STATED GOAL:
Rewrite the lines starting at "Screen dimensions: 825x701" and ending at "Action: click(x=856, y=28)", changing "screenshot" to "screen capture" and leaving everything else unchanged. Omit the pictures from your answer.

— START DATA PROVIDED —

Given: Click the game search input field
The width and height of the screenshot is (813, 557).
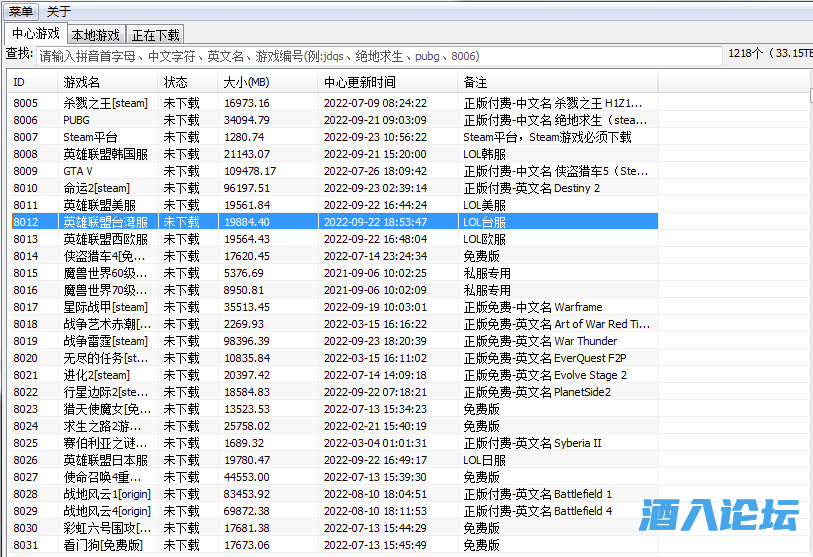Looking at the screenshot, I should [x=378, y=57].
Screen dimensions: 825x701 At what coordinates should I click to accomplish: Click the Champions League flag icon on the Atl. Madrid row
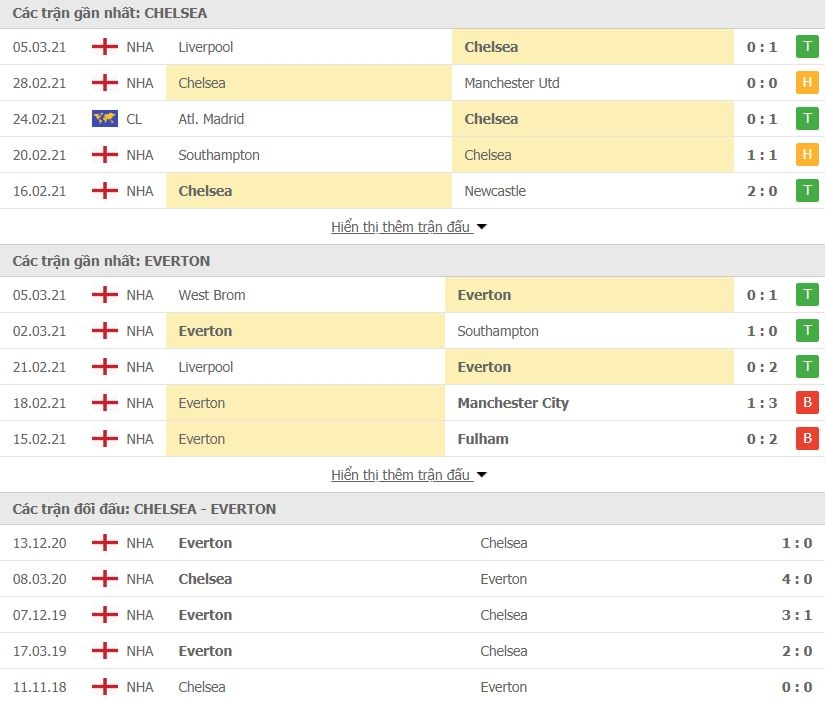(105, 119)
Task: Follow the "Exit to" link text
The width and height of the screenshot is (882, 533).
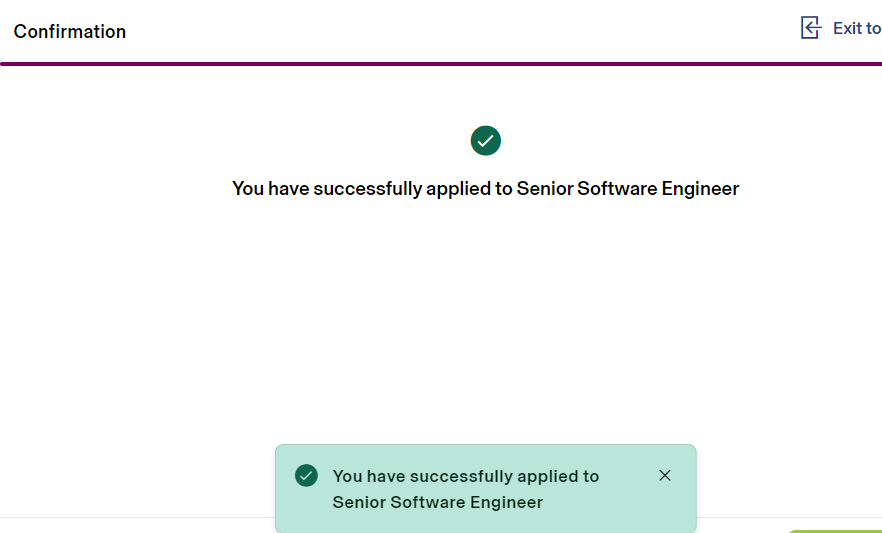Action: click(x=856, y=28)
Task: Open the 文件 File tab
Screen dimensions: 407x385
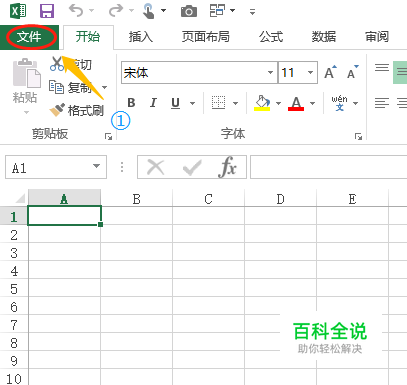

— END DATA PROVIDED —

RESULT BELOW:
Screen dimensions: 825x701 At what coordinates should I click to accomplish: Click the Champions League flag icon on the Atl. Madrid row
(105, 119)
Task: Follow the "Exit to" link text
The width and height of the screen capture is (882, 533).
Action: click(x=856, y=28)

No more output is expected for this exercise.